* PAGE EXTRACT *
---*---
Architecting Enterprise Windows Automation: A Comprehensive Guide to Ansible Kerberos Authentication

The integration of Ansible with Kerberos for Windows management represents a shift from basic authentication protocols to a robust, ticket-based security architecture. In enterprise environments, particularly those leveraging Active Directory (AD), the transition from NTLM (New Technology LAN Manager) to Kerberos is often mandated by security policies due to the inherent vulnerabilities of NTLM, such as its susceptibility to relay attacks. Implementing Kerberos authentication for WinRM (Windows Remote Management) allows an Ansible controller to authenticate against a Windows target without transmitting passwords across the network in a manner vulnerable to interception, utilizing instead a Ticket Granting Ticket (TGT) system. This architecture ensures that identity verification is handled by a trusted third party—the Key Distribution Center (KDC)—providing a scalable and secure method for managing thousands of Windows endpoints.

The Technical Foundation of Kerberos in Ansible

Kerberos is a network authentication protocol designed to provide strong authentication for client-server applications by using secret-key cryptography. In the context of Ansible, Kerberos transforms the way the controller interacts with the Windows target. Instead of the controller sending a password to the target server via WinRM, the controller requests a service ticket from the KDC. The Windows server then validates this ticket, granting access based on the trust established between the server and the KDC.

One critical technicality is the case-sensitivity of Kerberos realm names. In Active Directory environments, realms are always uppercase. Failure to adhere to this specific formatting leads to authentication failures, as the KDC will not recognize a lowercase realm request.

Environment Preparation and Dependency Installation

To establish a functional Kerberos bridge between a Linux-based Ansible controller (such as Red Hat Enterprise Linux or Rocky Linux) and a Windows Server 2022 environment, specific system-level and Python-level dependencies must be present.

System-Level Packages

The controller requires the Kerberos workstation tools and development headers to compile the necessary Python bindings. On RHEL or Rocky Linux, the following commands are utilized:

sudo yum update
sudo yum -y install python3.12
sudo yum -y install python3.12-pip
sudo yum -y install gcc python3.12-devel krb5-devel krb5-libs krb5-workstation

These packages provide the kinit utility for ticket acquisition and the shared libraries required by the Python GSSAPI and Kerberos modules.
---*---
* INFORMATION PROVIDED *
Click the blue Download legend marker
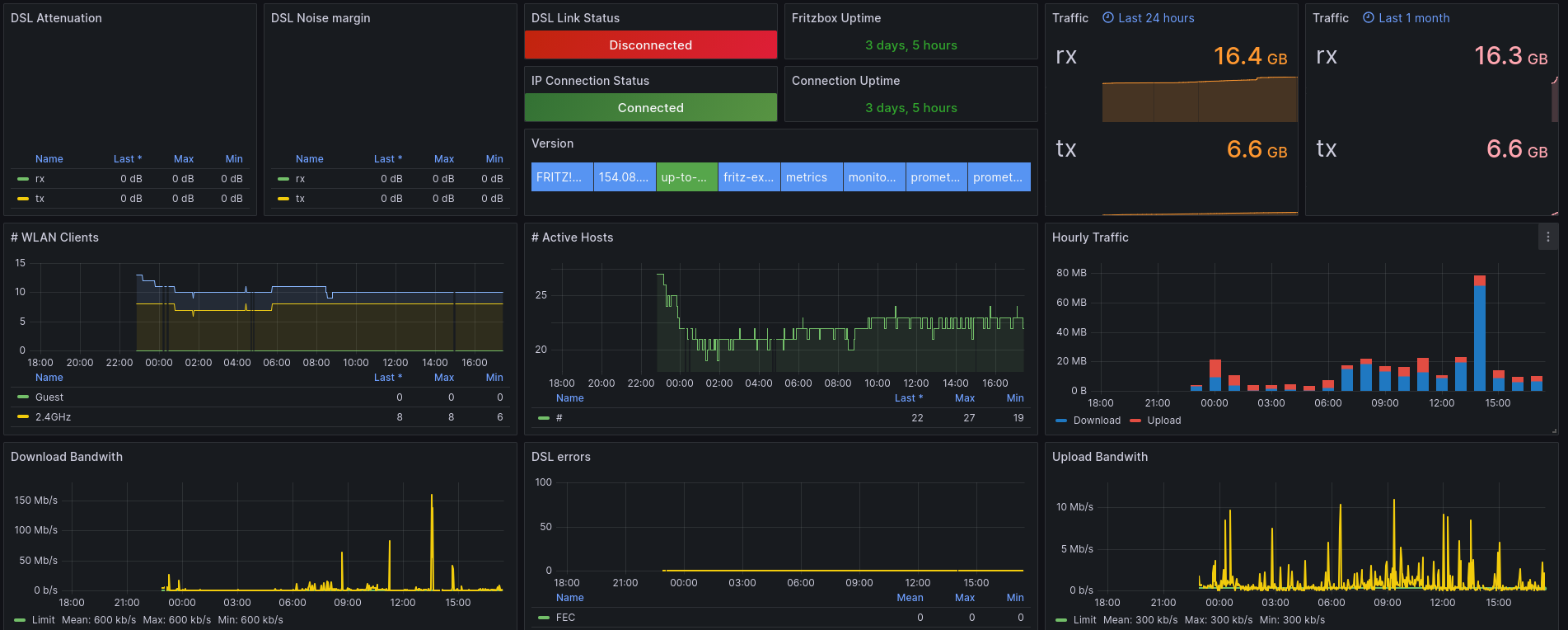The height and width of the screenshot is (630, 1568). (x=1061, y=421)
---*---
* STATED TASK 1 *
Using the Ansible Kerberos guide, decide whether each statement agrees with it and quote the words that settle it: (a) Kerberos realm names in Active Directory environments are lowercase. (b) Under Kerberos, the controller requests a service ticket from the KDC rather than sending a password to the target. (c) The listed packages supply the kinit utility for acquiring tickets.
* STATED TASK 2 *
Render this sentence from the Ansible Kerberos guide in Spanish: "One critical technicality is the case-sensitivity of Kerberos realm names."
* STATED TASK 3 *
Reproduce the stretch of the Ansible Kerberos guide from "The Technical Foundation" through "and the KDC.", switching every "controller" to "control node".
The data has no connection to the Ansible Kerberos guide.

* CORRECT OUTPUT 1 *
(a) No: "In Active Directory environments, realms are always uppercase."
(b) Yes: "Instead of the controller sending a password to the target server via WinRM, the controller requests a service ticket from the KDC."
(c) Yes: "These packages provide the kinit utility for ticket acquisition"

* CORRECT OUTPUT 2 *
Un aspecto técnico crítico es la distinción entre mayúsculas y minúsculas en los nombres de los dominios de Kerberos.

* CORRECT OUTPUT 3 *
The Technical Foundation of Kerberos in Ansible

Kerberos is a network authentication protocol designed to provide strong authentication for client-server applications by using secret-key cryptography. In the context of Ansible, Kerberos transforms the way the control node interacts with the Windows target. Instead of the control node sending a password to the target server via WinRM, the control node requests a service ticket from the KDC. The Windows server then validates this ticket, granting access based on the trust established between the server and the KDC.